→ WHAT THE TASK REQUIRES
Copy the records word for word, starting at the first line and ending with the line that contains "click(x=80, y=487)".
[start of SUPPLIED DATA]
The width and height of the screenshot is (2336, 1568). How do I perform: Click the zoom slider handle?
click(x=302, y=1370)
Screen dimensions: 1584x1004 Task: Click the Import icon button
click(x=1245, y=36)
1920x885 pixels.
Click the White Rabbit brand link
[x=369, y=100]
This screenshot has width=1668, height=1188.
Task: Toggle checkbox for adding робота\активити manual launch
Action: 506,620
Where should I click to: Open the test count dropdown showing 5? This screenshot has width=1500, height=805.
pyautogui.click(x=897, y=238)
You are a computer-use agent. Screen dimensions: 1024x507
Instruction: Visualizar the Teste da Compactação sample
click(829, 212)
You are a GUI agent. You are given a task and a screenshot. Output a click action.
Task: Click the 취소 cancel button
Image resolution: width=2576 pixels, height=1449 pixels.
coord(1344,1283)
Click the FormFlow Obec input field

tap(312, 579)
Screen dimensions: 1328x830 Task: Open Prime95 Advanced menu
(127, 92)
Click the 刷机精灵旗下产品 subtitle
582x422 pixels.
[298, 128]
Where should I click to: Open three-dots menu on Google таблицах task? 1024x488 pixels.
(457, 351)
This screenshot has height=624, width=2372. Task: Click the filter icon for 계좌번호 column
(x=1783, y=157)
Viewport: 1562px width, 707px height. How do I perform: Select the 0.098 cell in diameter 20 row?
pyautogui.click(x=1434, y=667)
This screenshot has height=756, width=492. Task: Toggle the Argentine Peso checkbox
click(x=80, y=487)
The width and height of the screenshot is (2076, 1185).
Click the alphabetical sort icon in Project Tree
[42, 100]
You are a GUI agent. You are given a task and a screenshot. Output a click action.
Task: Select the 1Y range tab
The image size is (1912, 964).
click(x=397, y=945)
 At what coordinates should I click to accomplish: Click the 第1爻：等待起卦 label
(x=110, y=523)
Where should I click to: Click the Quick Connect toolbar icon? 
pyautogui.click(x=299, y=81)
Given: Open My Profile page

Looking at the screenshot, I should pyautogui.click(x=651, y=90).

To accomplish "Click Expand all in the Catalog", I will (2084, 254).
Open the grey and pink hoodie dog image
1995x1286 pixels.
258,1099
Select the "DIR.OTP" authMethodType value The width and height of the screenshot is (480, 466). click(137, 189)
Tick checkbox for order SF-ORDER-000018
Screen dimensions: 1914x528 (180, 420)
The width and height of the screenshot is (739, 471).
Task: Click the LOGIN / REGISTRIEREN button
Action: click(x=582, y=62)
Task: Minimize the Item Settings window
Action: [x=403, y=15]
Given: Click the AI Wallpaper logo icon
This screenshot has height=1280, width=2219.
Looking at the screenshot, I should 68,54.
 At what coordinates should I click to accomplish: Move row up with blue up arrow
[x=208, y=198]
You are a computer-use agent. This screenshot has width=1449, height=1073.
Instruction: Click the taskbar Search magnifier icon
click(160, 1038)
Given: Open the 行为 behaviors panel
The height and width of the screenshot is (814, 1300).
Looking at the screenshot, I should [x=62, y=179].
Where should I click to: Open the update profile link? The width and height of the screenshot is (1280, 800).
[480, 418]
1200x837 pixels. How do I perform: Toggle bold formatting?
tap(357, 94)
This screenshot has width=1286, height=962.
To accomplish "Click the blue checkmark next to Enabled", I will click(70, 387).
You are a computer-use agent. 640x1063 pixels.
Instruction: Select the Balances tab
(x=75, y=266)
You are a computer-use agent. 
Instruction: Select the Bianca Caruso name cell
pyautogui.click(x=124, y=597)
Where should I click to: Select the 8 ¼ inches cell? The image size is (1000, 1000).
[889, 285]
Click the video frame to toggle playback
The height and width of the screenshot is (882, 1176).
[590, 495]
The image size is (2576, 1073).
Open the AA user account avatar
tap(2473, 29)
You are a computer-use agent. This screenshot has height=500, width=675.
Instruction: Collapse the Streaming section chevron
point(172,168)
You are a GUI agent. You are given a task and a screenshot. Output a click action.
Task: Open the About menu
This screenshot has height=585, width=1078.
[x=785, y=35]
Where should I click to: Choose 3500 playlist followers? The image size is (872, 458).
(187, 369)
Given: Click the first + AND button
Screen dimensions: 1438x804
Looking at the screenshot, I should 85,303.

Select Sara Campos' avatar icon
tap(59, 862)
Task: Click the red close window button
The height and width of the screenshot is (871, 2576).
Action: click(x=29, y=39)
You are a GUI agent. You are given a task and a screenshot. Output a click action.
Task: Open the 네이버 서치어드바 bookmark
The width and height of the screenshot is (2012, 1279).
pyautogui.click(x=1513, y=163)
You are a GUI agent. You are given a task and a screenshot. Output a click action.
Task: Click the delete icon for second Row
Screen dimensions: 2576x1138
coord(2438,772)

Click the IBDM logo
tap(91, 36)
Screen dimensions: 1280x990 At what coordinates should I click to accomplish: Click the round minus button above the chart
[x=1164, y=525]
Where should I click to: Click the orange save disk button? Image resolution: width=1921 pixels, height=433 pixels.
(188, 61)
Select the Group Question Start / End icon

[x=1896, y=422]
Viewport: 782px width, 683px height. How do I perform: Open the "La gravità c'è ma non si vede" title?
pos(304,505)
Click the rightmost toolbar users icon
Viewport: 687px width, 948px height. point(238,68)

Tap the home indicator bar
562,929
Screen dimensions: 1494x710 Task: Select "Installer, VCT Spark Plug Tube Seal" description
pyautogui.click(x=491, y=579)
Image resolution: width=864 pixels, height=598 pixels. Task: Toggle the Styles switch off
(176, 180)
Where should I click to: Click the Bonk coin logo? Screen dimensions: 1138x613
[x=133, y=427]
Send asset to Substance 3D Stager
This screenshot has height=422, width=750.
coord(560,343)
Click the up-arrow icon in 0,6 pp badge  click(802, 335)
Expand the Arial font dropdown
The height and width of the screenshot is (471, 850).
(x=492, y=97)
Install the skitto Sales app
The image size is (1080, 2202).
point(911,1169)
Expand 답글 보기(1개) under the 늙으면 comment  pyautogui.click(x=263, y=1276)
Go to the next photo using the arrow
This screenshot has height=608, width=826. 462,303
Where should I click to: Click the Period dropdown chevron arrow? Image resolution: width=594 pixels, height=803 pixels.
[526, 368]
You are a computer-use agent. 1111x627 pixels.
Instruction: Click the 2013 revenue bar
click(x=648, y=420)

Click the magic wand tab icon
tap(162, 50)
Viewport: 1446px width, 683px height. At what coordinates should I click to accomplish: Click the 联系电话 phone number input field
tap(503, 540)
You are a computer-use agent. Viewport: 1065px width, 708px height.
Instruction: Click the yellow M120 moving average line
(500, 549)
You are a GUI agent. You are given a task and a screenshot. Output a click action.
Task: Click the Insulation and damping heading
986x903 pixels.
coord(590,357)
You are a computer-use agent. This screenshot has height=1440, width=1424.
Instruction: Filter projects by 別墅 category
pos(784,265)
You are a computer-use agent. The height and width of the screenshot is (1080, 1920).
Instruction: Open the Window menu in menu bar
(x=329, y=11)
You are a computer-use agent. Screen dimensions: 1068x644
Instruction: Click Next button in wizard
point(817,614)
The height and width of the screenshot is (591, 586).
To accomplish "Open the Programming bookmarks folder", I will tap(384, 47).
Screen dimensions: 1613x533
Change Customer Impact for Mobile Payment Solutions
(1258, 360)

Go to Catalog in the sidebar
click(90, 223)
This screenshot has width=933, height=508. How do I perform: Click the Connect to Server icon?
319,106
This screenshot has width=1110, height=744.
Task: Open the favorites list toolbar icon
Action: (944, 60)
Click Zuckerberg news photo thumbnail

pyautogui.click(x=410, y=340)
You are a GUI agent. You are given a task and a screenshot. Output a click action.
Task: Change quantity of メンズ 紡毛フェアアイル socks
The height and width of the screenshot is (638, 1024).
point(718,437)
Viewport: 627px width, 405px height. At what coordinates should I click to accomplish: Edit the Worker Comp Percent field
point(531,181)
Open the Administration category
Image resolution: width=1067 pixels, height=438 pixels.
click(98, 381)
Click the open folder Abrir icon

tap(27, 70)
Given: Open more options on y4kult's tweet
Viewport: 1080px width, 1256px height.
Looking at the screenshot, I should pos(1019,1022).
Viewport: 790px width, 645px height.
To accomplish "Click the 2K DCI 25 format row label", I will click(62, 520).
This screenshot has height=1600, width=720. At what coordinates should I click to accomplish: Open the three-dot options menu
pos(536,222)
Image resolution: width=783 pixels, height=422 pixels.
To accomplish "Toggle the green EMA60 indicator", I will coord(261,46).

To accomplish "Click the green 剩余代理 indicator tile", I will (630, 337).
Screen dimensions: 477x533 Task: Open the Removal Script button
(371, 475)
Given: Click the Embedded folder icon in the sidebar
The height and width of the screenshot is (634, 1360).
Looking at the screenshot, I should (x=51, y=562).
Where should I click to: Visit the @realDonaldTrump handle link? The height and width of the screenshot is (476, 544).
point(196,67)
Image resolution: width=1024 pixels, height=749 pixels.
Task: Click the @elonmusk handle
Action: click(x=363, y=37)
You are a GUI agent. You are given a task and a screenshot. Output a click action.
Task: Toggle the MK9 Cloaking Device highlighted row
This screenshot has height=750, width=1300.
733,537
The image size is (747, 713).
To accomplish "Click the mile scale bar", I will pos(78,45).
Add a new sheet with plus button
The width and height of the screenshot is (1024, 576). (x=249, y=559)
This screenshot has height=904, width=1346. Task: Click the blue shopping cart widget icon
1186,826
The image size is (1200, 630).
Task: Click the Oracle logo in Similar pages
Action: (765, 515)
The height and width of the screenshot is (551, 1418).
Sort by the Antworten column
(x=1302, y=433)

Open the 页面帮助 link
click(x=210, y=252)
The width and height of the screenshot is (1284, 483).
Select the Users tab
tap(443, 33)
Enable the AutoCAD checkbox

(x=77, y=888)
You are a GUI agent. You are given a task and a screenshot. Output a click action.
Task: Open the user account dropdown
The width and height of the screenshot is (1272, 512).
[end of SUPPLIED DATA]
→ CORRECT RESULT
The width and height of the screenshot is (2336, 1568). How do I perform: Click the zoom slider handle?
click(x=302, y=1370)
Screen dimensions: 1584x1004 Task: Click the Import icon button
click(x=1245, y=36)
1920x885 pixels.
Click the White Rabbit brand link
[x=369, y=100]
This screenshot has width=1668, height=1188.
Task: Toggle checkbox for adding робота\активити manual launch
Action: 506,620
Where should I click to: Open the test count dropdown showing 5? This screenshot has width=1500, height=805.
pyautogui.click(x=897, y=238)
You are a computer-use agent. Screen dimensions: 1024x507
Instruction: Visualizar the Teste da Compactação sample
click(829, 212)
You are a GUI agent. You are given a task and a screenshot. Output a click action.
Task: Click the 취소 cancel button
Image resolution: width=2576 pixels, height=1449 pixels.
coord(1344,1283)
Click the FormFlow Obec input field

tap(312, 579)
Screen dimensions: 1328x830 Task: Open Prime95 Advanced menu
(127, 92)
Click the 刷机精灵旗下产品 subtitle
582x422 pixels.
[298, 128]
Where should I click to: Open three-dots menu on Google таблицах task? 1024x488 pixels.
(457, 351)
This screenshot has height=624, width=2372. Task: Click the filter icon for 계좌번호 column
(x=1783, y=157)
Viewport: 1562px width, 707px height. How do I perform: Select the 0.098 cell in diameter 20 row?
pyautogui.click(x=1434, y=667)
This screenshot has height=756, width=492. Task: Toggle the Argentine Peso checkbox
click(x=80, y=487)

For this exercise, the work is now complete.